*** Begin section ***

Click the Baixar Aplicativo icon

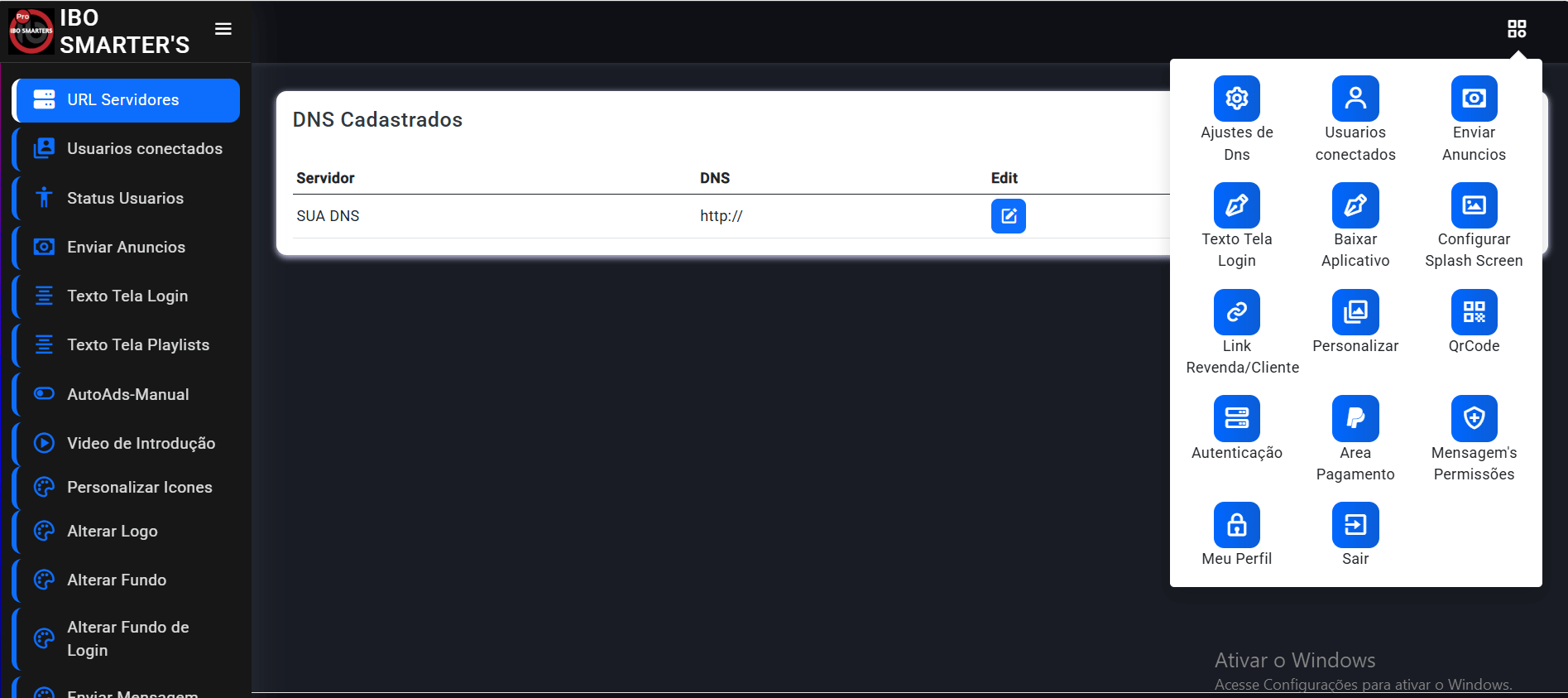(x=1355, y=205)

*** End section ***
*** Begin section ***

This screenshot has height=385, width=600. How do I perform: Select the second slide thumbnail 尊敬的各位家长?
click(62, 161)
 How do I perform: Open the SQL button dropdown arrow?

*** End section ***

**GOAL OF THE EXERCISE**
Go to the line in the material above that contains "This screenshot has" and copy exactly from there through the line that contains "How do I perform: Open", stopping after it.

**ANSWER BOX**
This screenshot has height=385, width=600. How do I perform: Select the second slide thumbnail 尊敬的各位家长?
click(62, 161)
 How do I perform: Open the SQL button dropdown arrow?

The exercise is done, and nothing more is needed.